According to Stone, Elizabeth Barrett Browning is "defiantly indecorous" in her handling of genre rules. "As early as 1845, she had conceived the work as 'a sort of novel-poem,...running into the midst of our conventions, & rushing into drawing-rooms & the like 'where angels fear to tread'; & so, meeting face to face & without mask the Humanity of the age, & speaking the truth as I conceive of it, out plainly.'(29) As her term 'novel-poem' implies, Barrett Browning does not merely mingle genres; she fuses them together to form a new whole. Aurora Leigh combines a verse buildungsroman or spiritual epic like The Prelude, tracing the growth of a woman poet's mind, with a treatise on poetics (including a survey of poetic genres) and a heavily plotted novel in the manner of George Sand, Charles Dickens, and Charlotte Bronte — all enlivened by liberal dashes of racy social satire in the manner of Byron's Don Juan. (115)
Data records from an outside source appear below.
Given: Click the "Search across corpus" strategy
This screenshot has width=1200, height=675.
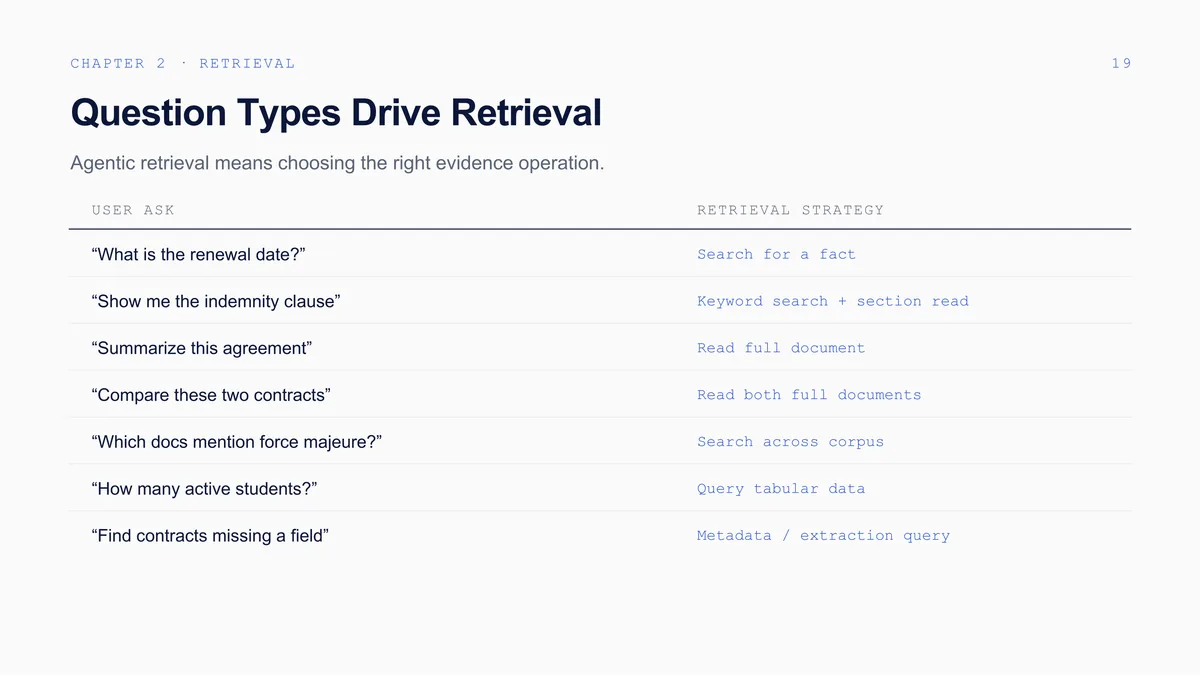Looking at the screenshot, I should pyautogui.click(x=790, y=442).
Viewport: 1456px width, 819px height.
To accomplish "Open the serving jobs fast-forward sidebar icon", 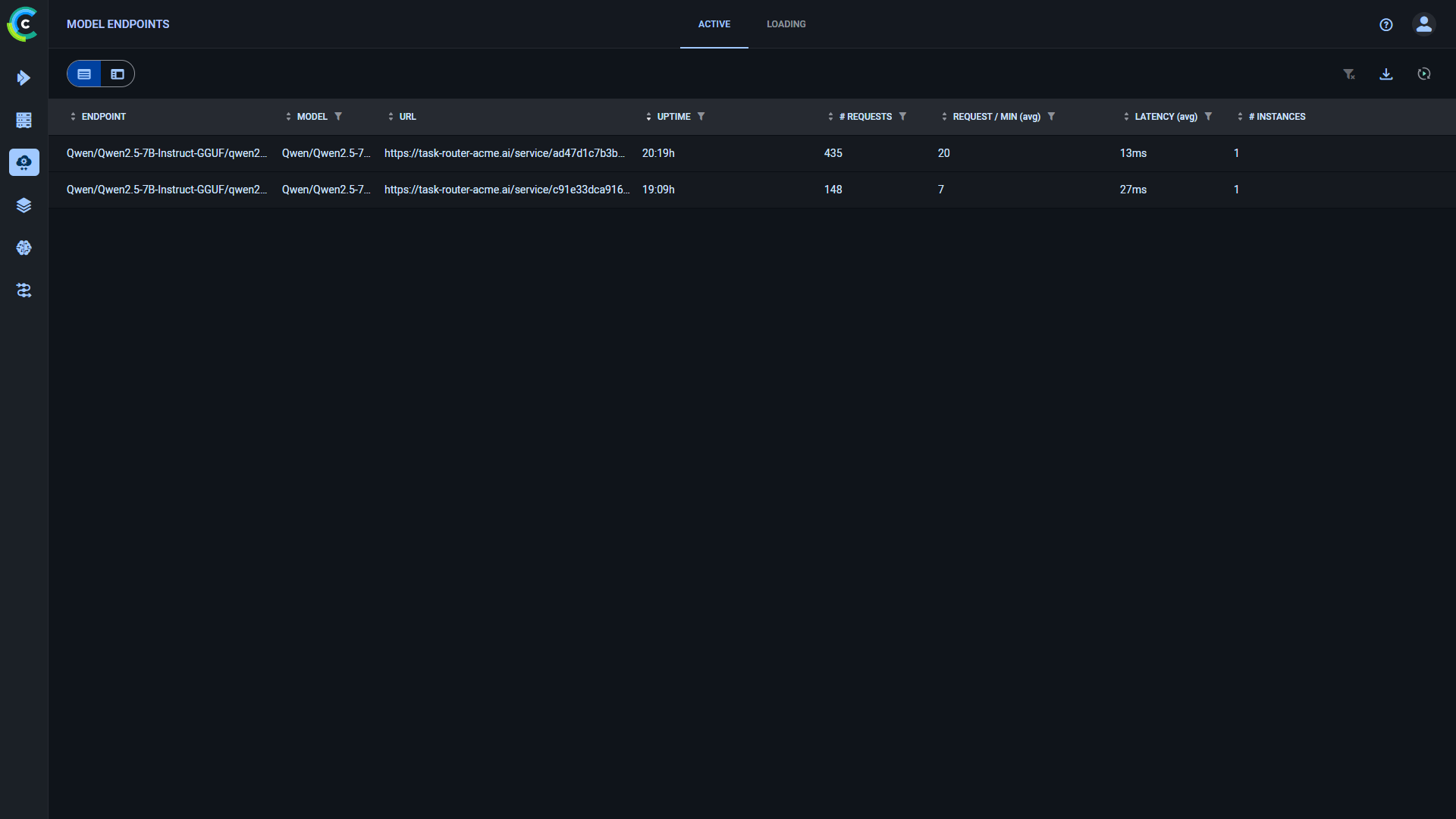I will tap(24, 77).
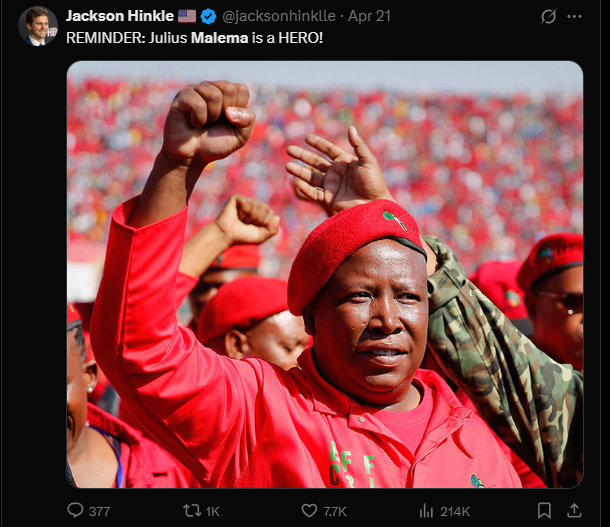The width and height of the screenshot is (610, 527).
Task: Open the Apr 21 post timestamp
Action: click(369, 16)
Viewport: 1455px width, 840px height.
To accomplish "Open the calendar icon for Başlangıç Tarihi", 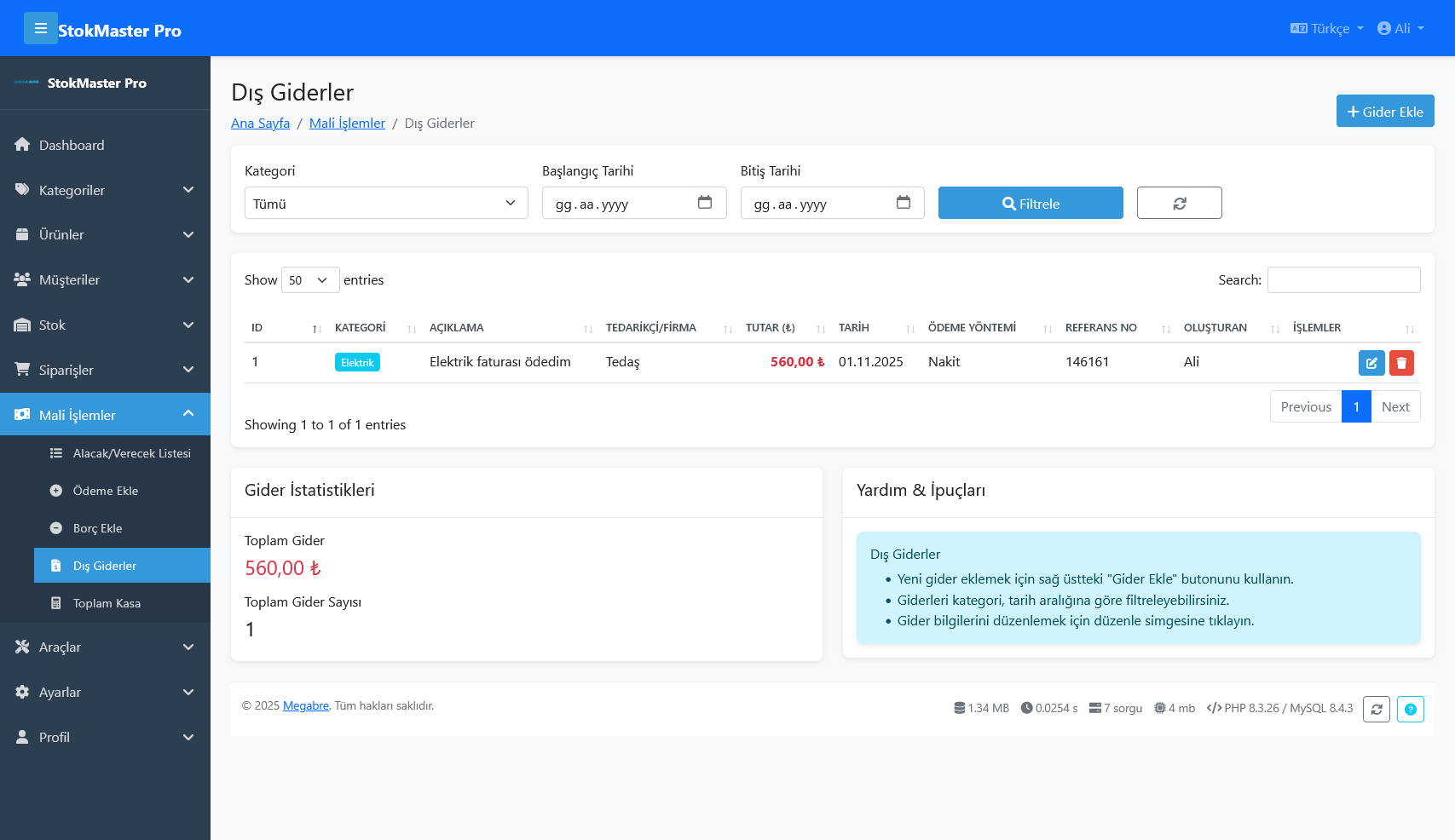I will (x=704, y=203).
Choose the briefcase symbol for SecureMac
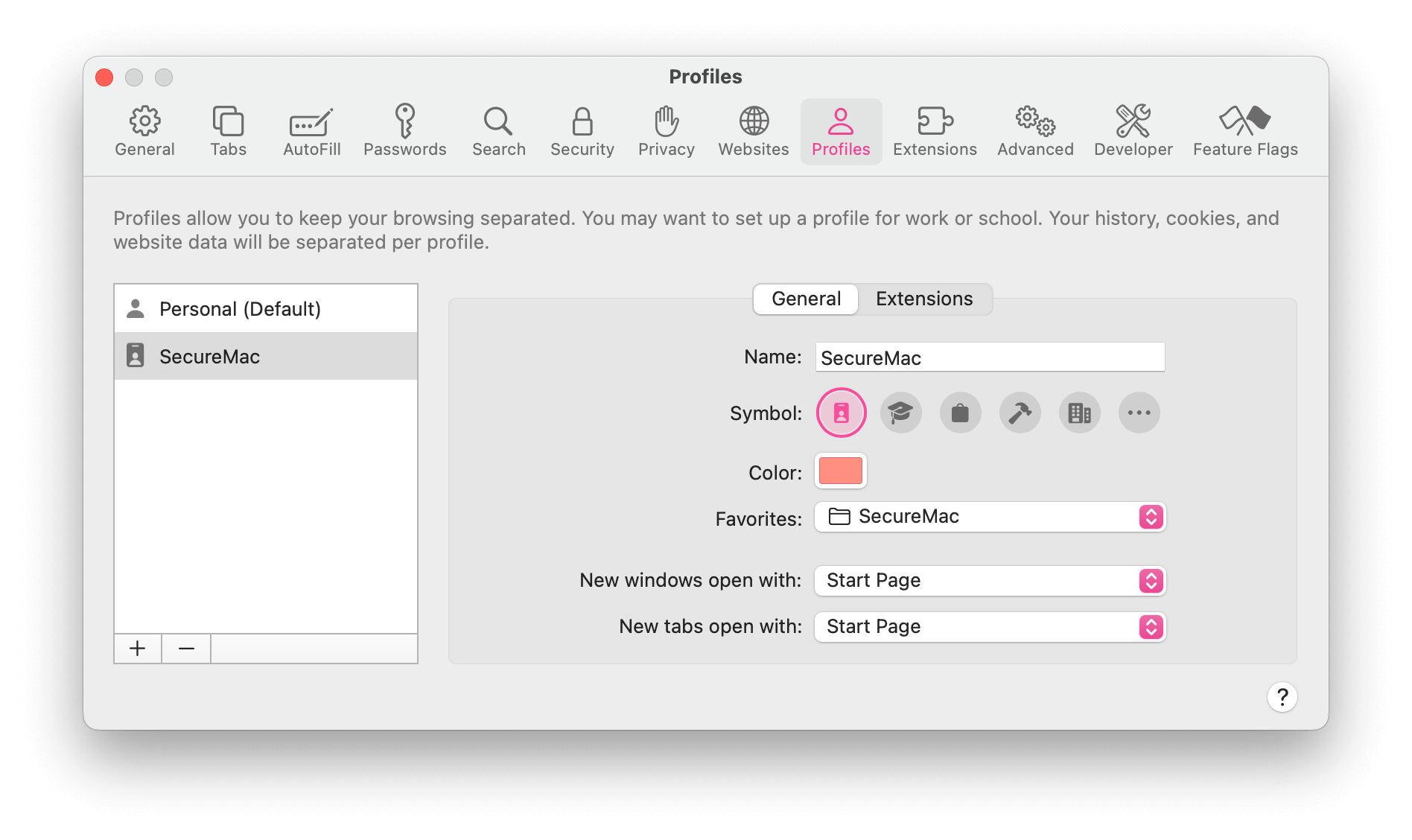 click(x=960, y=413)
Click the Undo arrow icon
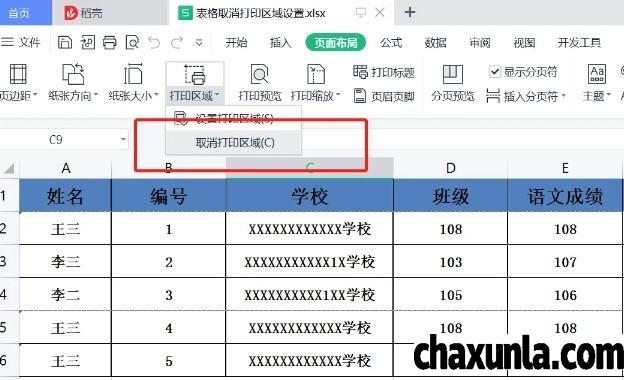 (x=154, y=42)
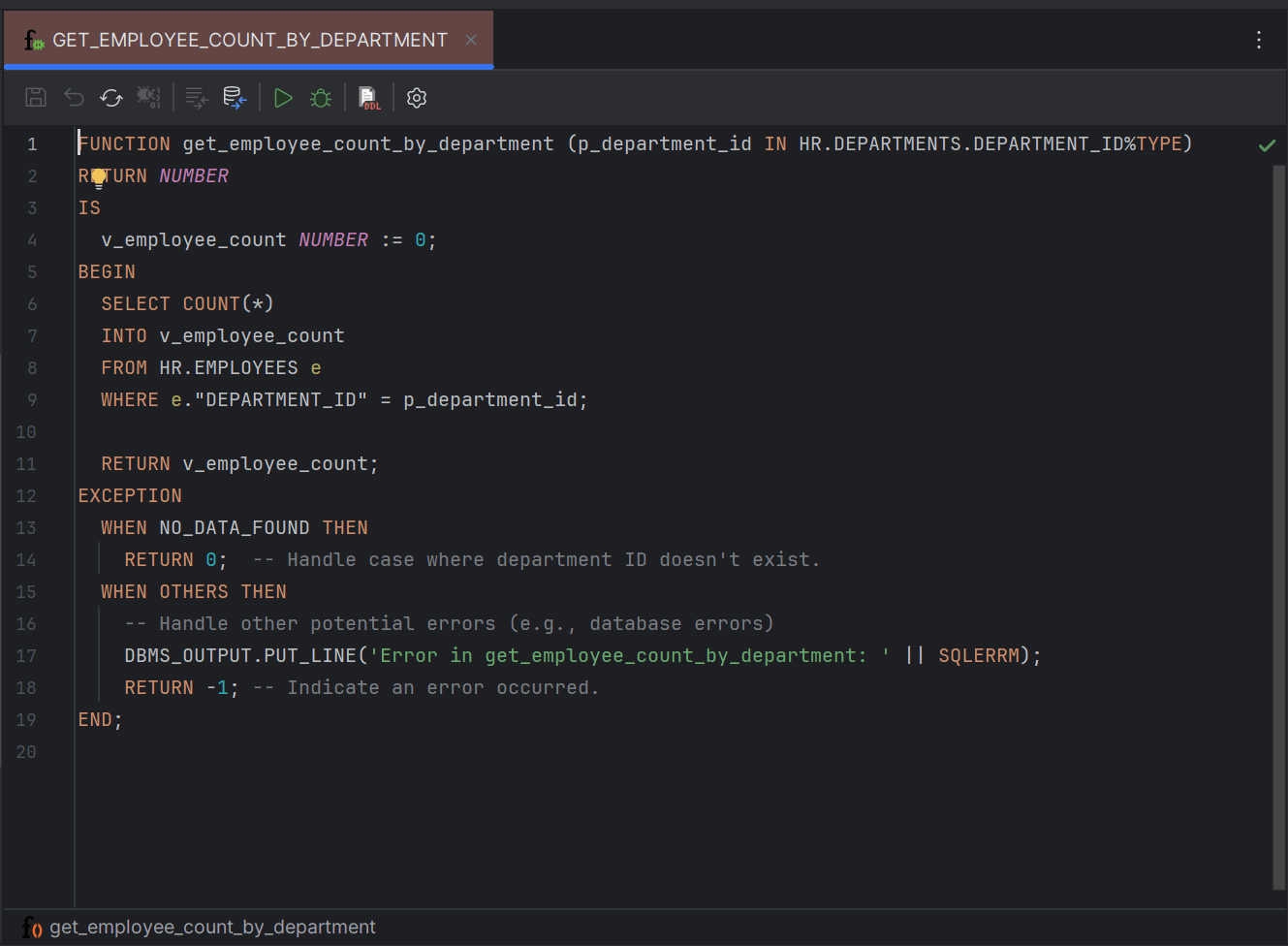Compile for debug using the bug-with-binary icon
Viewport: 1288px width, 946px height.
[x=148, y=97]
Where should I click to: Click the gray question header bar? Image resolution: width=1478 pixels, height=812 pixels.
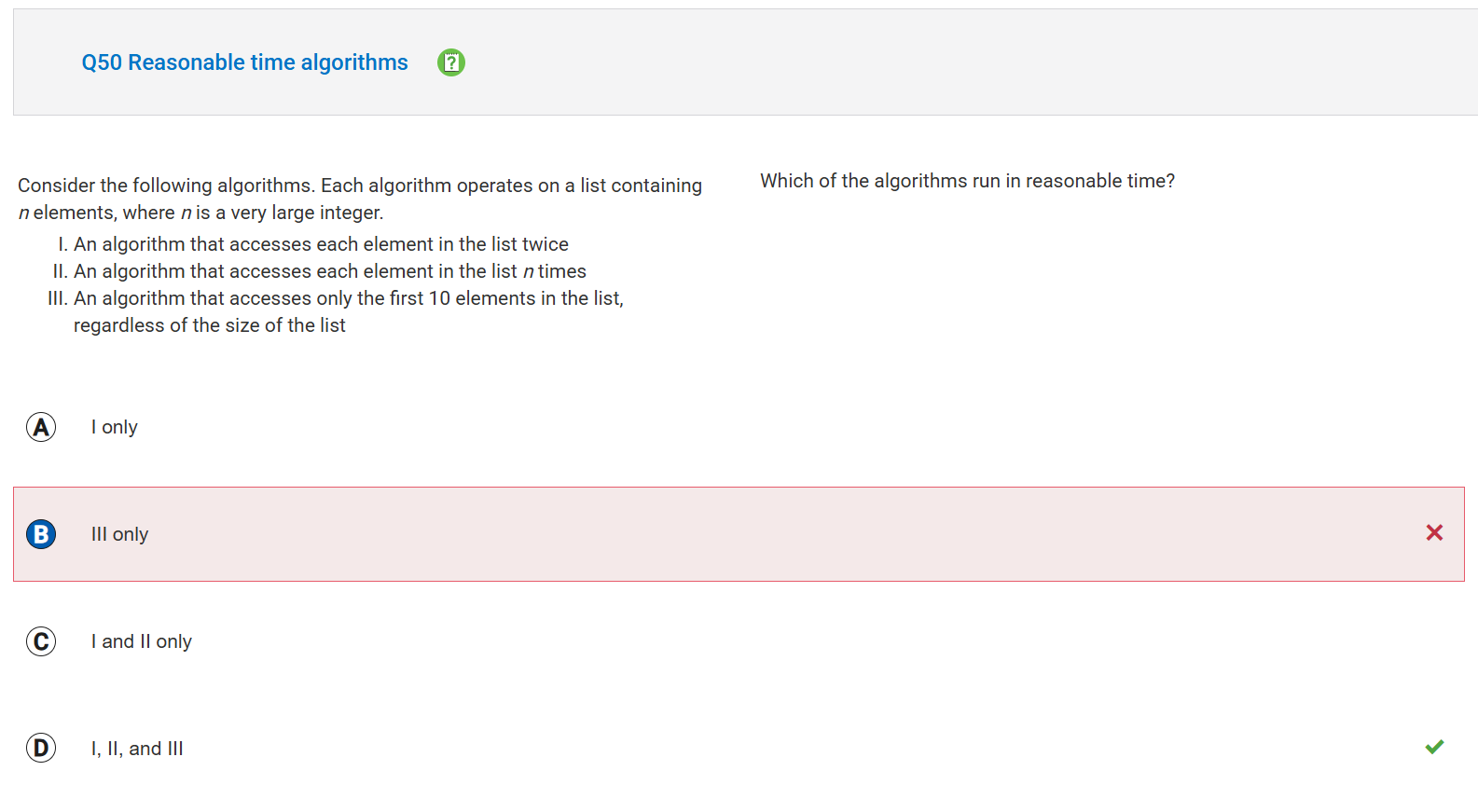(x=745, y=62)
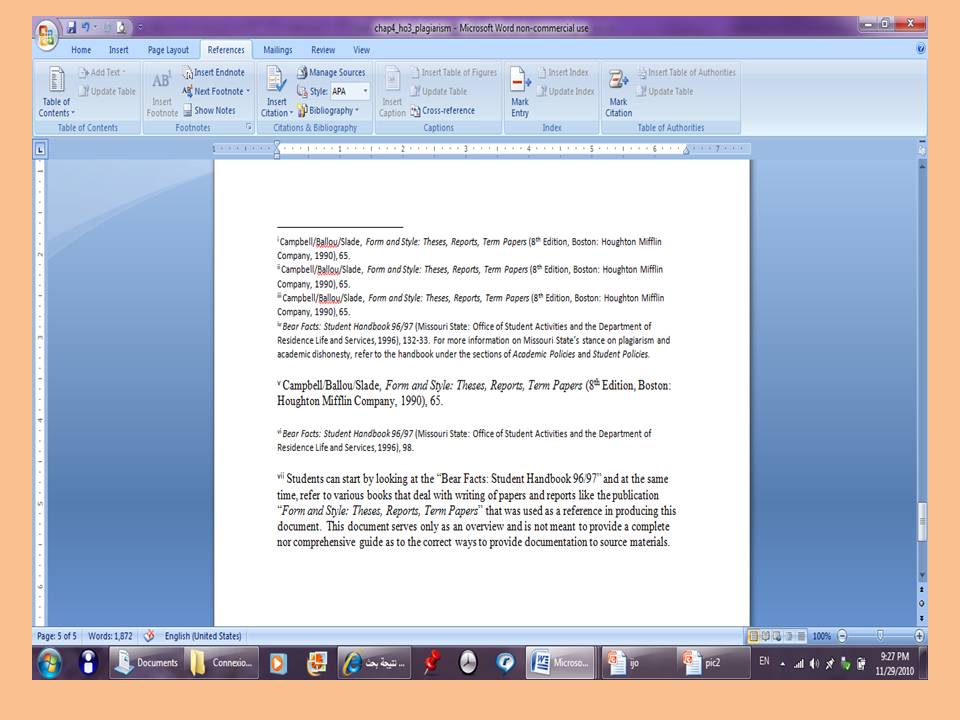Open the citation Style APA dropdown
The image size is (960, 720).
[x=350, y=92]
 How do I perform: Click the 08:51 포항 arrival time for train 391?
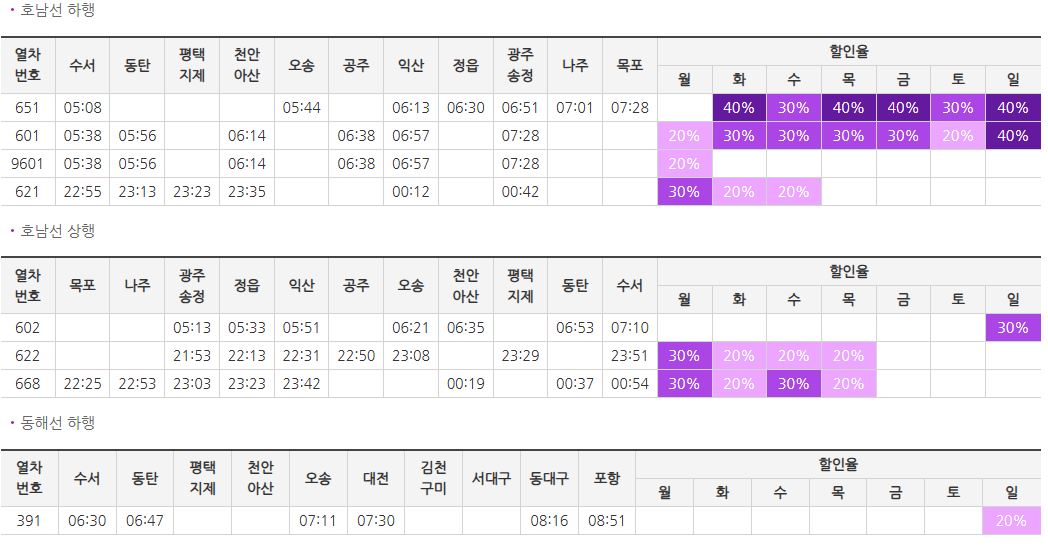point(606,521)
Stone further continues that subverting genre subverts gender,

since Victorians viewed epic, philosophic, and racy satiric poetry as male domains, but thought the novel more suited to female writers. Beyond associating the skills of the novelist with the supposedly female virtues of the heart, Victorians found the writing of novels by women more acceptable than attempts in the major poetic genres because, as Gilbert and Gubar observe, novels did not require or display the knowledge of classical models barred to most women, novelists did not aspire to be priestly or prophetic figures interpreting God and the world to their fellows, and the the novel was less subjective than the prevalent lyric and confessional poetic forms and therefore more congruent with the self-effacing role prescribed for Victorian women. Precisely these feature of the major poetic modess — the imitation of classical modesl (above all, the epic), prophetic aspirations, and confessional subjectivity — are the most prominent in Aurora Leigh.


Marjorie Stone, "Genre Subversion and Gender Inversion: The Princess and Aurora Leigh," Victorian Poetry 25: 2 (Summer 1987).